MGM filmed Presley in April 1972 for “Elvis on Tour,” which went on to win the Golden Globe Award for Best Documentary Film that year. His gospel album “He Touched Me,” released that month, would earn him his second Grammy Award, for Best Inspirational Performance. A 14-date tour commenced with an unprecedented four consecutive sold-out shows at New York's Madison Square Garden. The evening concert on July 10 was recorded and issued in LP form a week later. “Elvis: As Recorded at Madison Square Garden” became one of Presley's biggest-selling albums. After the tour, the single "Burning Love" was released and was Presley's last Top 10 hit on the U.S. pop chart.

In January 1973, Presley staged the first concert broadcast globally via satellite, ''Aloha from Hawaii,'' seen by approximately 1.5 billion viewers. The accompanying double album, released in February, went to #1 and eventually sold over 5 million copies in the U.S. It proved to be Presley's last U.S. #1 pop album during his lifetime.
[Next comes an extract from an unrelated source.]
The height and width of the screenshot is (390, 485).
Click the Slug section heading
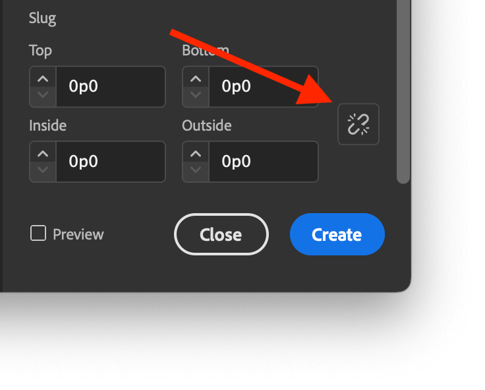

He continued to tour extensively throughout 1973 and 1974 despite suffering from addiction to prescription drugs. Recorded in March 1974, another concert record, “Elvis: As Recorded Live on Stage in Memphis” was released that same year. It featured a version of "How Great Thou Art" that would win Presley his third and final competitive Grammy Award. All three of his competitive Grammy wins, out of 14 total nominations, were for gospel recordings. In studio sessions between July 1973 and October 1976, Presley recorded virtually the entire contents of six albums. Though he was no longer a major presence on the pop charts, five of those albums entered the Top 5 of the Billboard Country Albums chart, and three went to #1, 1975’s “Promised Land,” 1976’s “From Elvis Presley Boulevard, Memphis, Tennessee” and 1977’s “Moody Blue.” The story was similar with his singles, as there were no major pop hits, but Presley was a significant force in not just the country market, but on adult contemporary radio as well. Eight studio singles from this period released during his lifetime were Top 10 hits on one or both charts, four in 1974 alone. "My Boy" was a #1 Adult Contemporary hit in 1975, and "Moody Blue" topped the country chart and reached the second spot on the Adult Contemporary chart in 1976. "Way Down" was Presley's last single issued during his lifetime, and was released in June 1977.

After years of prescription drug abuse severely compromised his health, Presley died suddenly on August 6, 1977 at the age of 42. Between 1977 and 1981, six posthumously released singles by Presley were Top 10 country hits.

The RIAA first began tracking sales of Presley in 1958, who didn't receive his first gold album award until 1960. In August 1992, he was awarded with 110 gold, platinum and multi-platinum albums and singles, the largest presentation of gold and platinum record awards in history. To date, Elvis has 151 different albums (LPs and EPs) and singles certified gold, platinum or multi-platinum by the RIAA. According to RIAA, he has sold over 129.5 million albums units in the United States alone, making him the best selling solo albums artist of all time in that country, second overall, behind The Beatles. According to RCA estimations, he is the best selling artist of all time, with sales to over 1 billion records worldwide in all formats (600 million in the United States alone).

Nominated for 14 competitive Grammys, he won three, and received the Grammy Lifetime Achievement Award at age 36. He has been inducted into four music halls of fame, the Rock and Roll Hall of Fame in 1986, the Country Music Hall of Fame in 1998, the Gospel Music Hall of Fame in 2001 and the Rockabilly Hall of Fame in 2007. In 1984, he received the W. C. Handy Award from the Blues Foundation and the Academy of Country Music's first Golden Hat Award. In 1987, he received the American Music Awards' Award of Merit. Presley is regarded as one of the most important figures of 20th-century popular culture.